If you get into position prior to contacting Jill you'll arrive in her vicinity well before she gets the message. If you drag debris from across the galaxy and impact your destination with them she may be ticked off when you arrive (if you survive the journey). It won't be a week and your unlikely to have an hour difference in your clocks. You'll need to determine standoff distance and how fast you can get there to be any more precise than that.

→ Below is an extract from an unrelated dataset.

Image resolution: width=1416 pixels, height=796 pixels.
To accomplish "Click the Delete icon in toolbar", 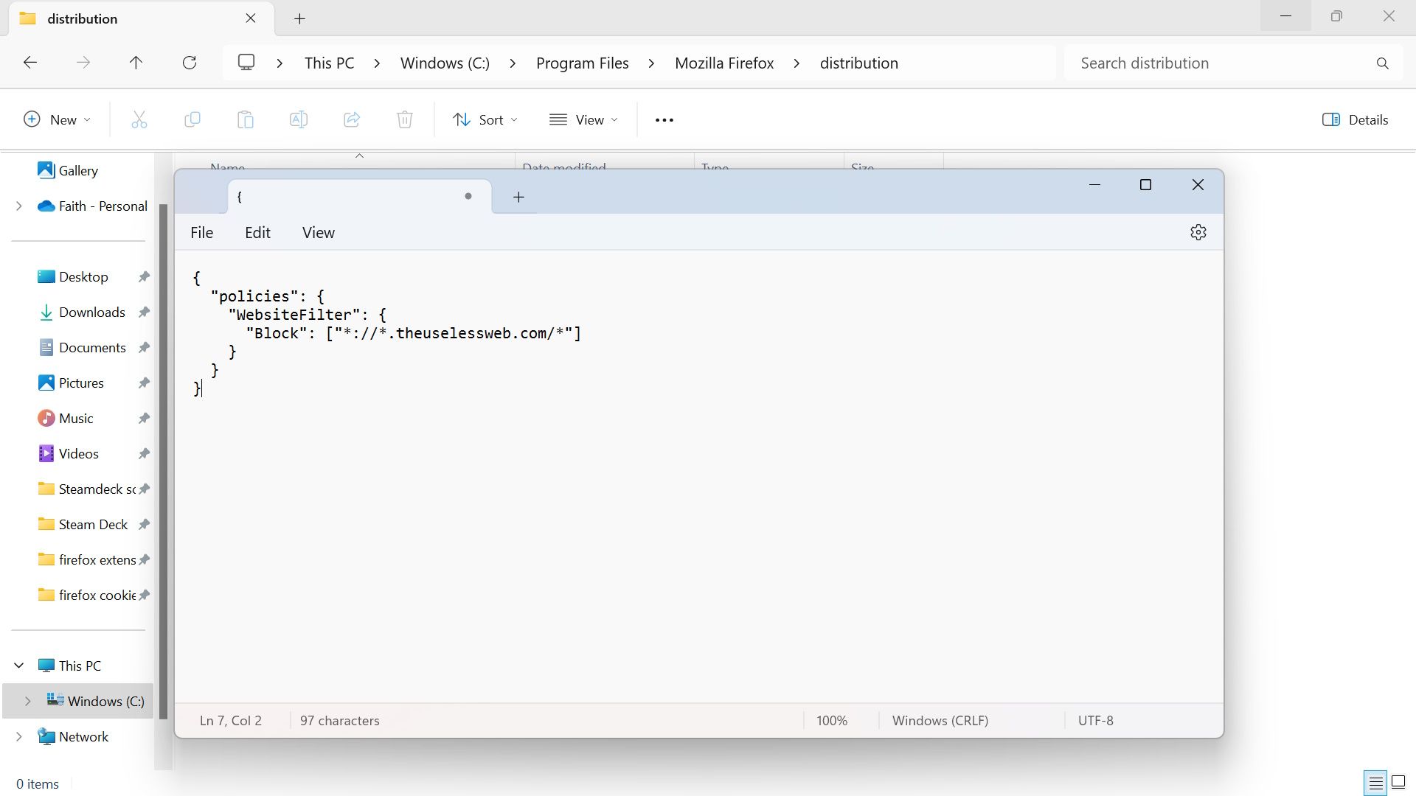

There's a detailed technical explanation in those documents. I provided my additional answer because there are comments to the effect that your question had not been answered.

Answer 4

Spacetime is constructed in such a way that the travellers own proper time is equal to the coordinate time of the external, distant observers. Thus, there is no time dilation. This is clear from Alcubierre's original article:

Of course, other kinds of warp drive spacetimes also need to be checked individually, i.e. whether they have time dilation.

Answer 5

String theory (and all other theories involving hidden dimensions) predict that gravity and electromagnetism unify in hidden dimensions and that the hidden dimensions are indetectible because of their small size. It does also predict that sufficiently short-waved photons, with wavelengths shorter than the size of the hidden dimensions, can enter them. Producing ultra-short photons can thus manipulate gravity, with revolutionizing space travel applications such as cheap anti-gravity launches. The problem that it would require high energy can be practically solved by concentrating several laser beams on a nanoparticle, heating it to locally extreme temperatures. An Alcubierre metric can be created by ejecting multiple nanoparticles from the craft and then beam perfectly timed laser beams on them (fire at the most distant first so that they are hit simultaneously), so each nanoparticle contributes a slower than light effect but together add up to faster than light, creating no discrete event horizon and thus no Hawking radiation.